The procession, included a few surviving members of the Waffen SS unit known as the Latvian Legion, was met by dozens of jeering protesters as it arrived at the Freedom Monument, in downtown Riga.
The two sides were kept apart by some 2,000 police officers deployed to prevent possible unrest at the annual event.
The participants sang patriotic songs and waved Latvian flags before laying roses at the base of the monument, flanked by police in riot gear.
The protesters chanted "disgrace" and "Hitler is dead" in Russian and blew whistles to drown out the singing.
Police reported no incidents.
Soviet forces occupied the Baltic states of Latvia, Lithuania and Estonia in June 1940, but were driven out by the Germans a year later. The Red Army retook the Baltics in 1944, and reincorporated them into the Soviet Union.
About 250,000 Latvians ended up fighting alongside either the Germans or the Soviets in World War II - and some 150,000 Latvians died in the fighting.
Veterans who fought on the side of Nazi Germany say they were simply fighting for their freedom against the Soviet menace. But many ethnic Russians, who comprise approximately one-third of the country's 2.3 million population, claim that the Soviet army liberated the Baltic state from fascism.
"We have to honor the dead," said Janis, a 64-year-old man who laid a flower at the monument and declined to give his last name. "Unfortunately, there are some people who want to prevent us from doing that."
The protesters said they were angry the march was being held in the city center.
"Let them go to the forest and lay flowers at the graves, not here," said Alexander, a 67-year-old ethnic Russian who also declined to give his last name.
Nearly 80,000 Jews in Latvia - 90 percent of the prewar Jewish population - were killed during the Nazi occupation. Thousands of Russian prisoners of war also died in Nazi prisoner of war camps.

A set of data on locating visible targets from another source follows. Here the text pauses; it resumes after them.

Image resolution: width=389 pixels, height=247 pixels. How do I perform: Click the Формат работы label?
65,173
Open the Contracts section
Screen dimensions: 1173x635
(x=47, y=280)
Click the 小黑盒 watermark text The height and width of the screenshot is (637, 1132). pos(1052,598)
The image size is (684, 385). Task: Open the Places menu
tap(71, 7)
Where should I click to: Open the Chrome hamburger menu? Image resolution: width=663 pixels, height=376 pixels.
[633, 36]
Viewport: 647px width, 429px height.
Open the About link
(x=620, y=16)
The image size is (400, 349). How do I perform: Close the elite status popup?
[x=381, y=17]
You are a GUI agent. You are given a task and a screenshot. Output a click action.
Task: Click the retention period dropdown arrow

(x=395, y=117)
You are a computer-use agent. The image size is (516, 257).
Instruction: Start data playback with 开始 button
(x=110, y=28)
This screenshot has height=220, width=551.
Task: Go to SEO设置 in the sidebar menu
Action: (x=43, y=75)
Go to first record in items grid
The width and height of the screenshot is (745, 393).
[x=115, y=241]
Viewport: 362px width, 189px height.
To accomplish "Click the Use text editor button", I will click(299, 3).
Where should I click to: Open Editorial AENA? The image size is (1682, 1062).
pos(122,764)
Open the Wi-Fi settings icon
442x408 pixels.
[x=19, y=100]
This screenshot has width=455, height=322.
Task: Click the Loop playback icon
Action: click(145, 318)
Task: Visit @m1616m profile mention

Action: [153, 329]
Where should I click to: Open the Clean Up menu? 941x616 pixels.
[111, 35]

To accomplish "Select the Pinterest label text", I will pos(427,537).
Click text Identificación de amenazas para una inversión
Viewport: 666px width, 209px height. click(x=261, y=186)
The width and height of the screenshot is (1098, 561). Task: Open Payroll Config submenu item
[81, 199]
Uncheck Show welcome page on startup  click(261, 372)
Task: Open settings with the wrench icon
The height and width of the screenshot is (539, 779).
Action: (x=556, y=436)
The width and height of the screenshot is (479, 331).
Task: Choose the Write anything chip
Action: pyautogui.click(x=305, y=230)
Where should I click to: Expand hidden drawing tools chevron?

Most Latvian Jews were killed in 1941-42, two years before the formation of Latvia's Waffen SS - which some Latvians claim shows the unit could not have played a role in the Holocaust. But an unknown number of Latvian Waffen SS soldiers may have been involved in the murder of Jews as auxiliary police, years before they entered the front-line unit.
Latvia remained under Soviet control until 1991, when it regained its independence.